• Tue. Mar 21st, 2023

    Afreximbank renews $1bn facility; approves $10mn grant for AfCFTA Funds

    ByBassey Udo

    Jul 2, 2022

    MEDIATRACNET

    The Board of Directors of African Export-Import Bank (Afreximbank) has renewed its approval of a $1billion facility to operate the African Continental Free Trade Agreement (AfCFTA) Adjustment Funds.

    Also, at its 134th meeting, the Board approved a $10 million grant as seed funding for the Base Fund of the AfCFTA Adjustment Funds.

    Afreximbank and the AfCFTA Secretariat were mandated by the AfCFTA Council of Trade Ministers and the African Union Heads of State and Government to establish and operate the AfCFTA Adjustment Funds, which consists of the Base Fund, the General Fund, and the Credit Fund.

    The Base Fund would be used to mobilise grants to address tariff revenue losses and support AfCFTA State Parties to implement the various protocols under the AfCFTA.

    The Board also approved a $10 million grant funding as seed funding to kick-start the establishment of the Base Fund.

    While the General Fund would be used to mobilise concessional funding, the Credit Fund would be used to mobilise commercial funding to support the public and private sectors, including small and medium enterprises (SMEs), youth and women to adjust to the new trading environment arising from the AfCFTA.

    President and Chairman of the Board of Directors of Afreximbank, Benedict Oramah, said the bank was delighted to have appointed the Fund Manager of the AfCFTA Adjustment Funds following the extensive collaborative work done with the AfCFTA Secretariat and the Africa Union Commission during the past few years.
    Oramah said the renewal of the $1 billion facility and the $10million grant funding represent a resounding entrustment by the bank’s Board of Directors of these efforts.

    These facilities, he said, would again be contributing to making a great idea by the bank become a reality.

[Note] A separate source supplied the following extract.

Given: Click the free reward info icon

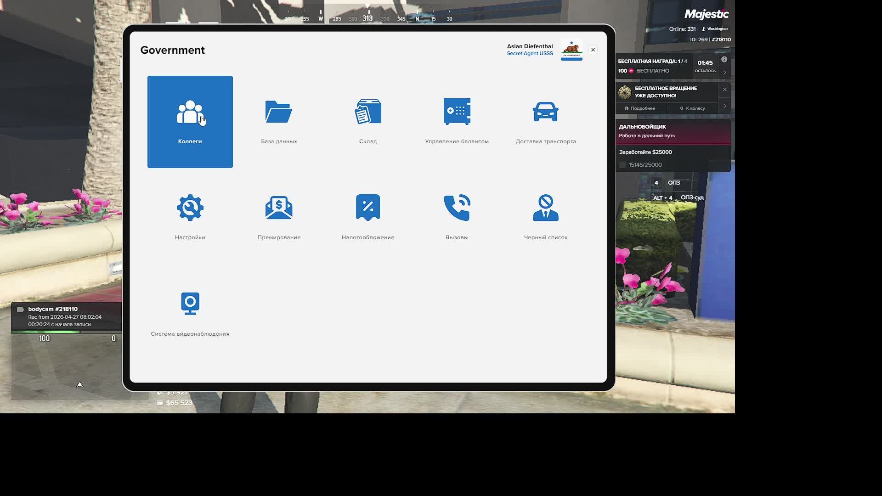Looking at the screenshot, I should coord(724,60).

    He thanked the AfCFTA Secretariat for the partnership with the bank to bring the aspirations of the AfCFTA within reach.

    The funding required under the Adjustment Funds is estimated at $8-10 billion. The AfCFTA Adjustment Fund would be managed by Afreximbank, through its subsidiary, the Fund for Export Development in Africa (FEDA), in collaboration with the AfCFTA Secretariat.

    With the endorsement by the Afreximbank Board, Oramah said, brings the continent closer to operationalising the AfCFTA Adjustment Funds before the end of 2022.

    The Secretary General of the AfCFTA Secretariat, Wamkele Mene, urged other development partners and financial institutions to provide additional resources required under the Adjustment Funds to support the implementation of the AfCFTA.

    Afreximbank is a Pan-African multilateral financial institution mandated to finance and promote intra-and extra-African trade. Afreximbank deploys innovative structures to deliver financing solutions that support the transformation of the structure of Africa’s trade, accelerating industrialization and intra-regional trade, thereby boosting economic expansion in Africa.

    To support the AfCFTA, Afreximbank launched a Pan-African Payment and Settlement System (PAPSS) adopted by the African Union (AU) as the payment and settlement platform to underpin the implementation of the AfCFTA.

    The bank is working with the AU and the AfCFTA Secretariat to develop an Adjustment Facility to support countries in effectively participating in the AfCFTA.

    At the end of 2021, the Bank’s total assets and guarantees stood at about $25 billion, and its shareholder funds amounted to $4 billion, while more than $51 billion has so far been disbursed between 2016 and 2021.

    The AfCFTA, which is the world’s largest free trade area since the formulation of the World Trade Organisation, aims to bring together all 55 member states of the African Union, covering a market of more than 1.3 billion people, including a growing middle class and a combined gross domestic product of $3.4 trillion.

    The Bank works towards several objectives, particularly to create a single market for goods and services, having the potential to boost intra-African trade by 52.3 percent.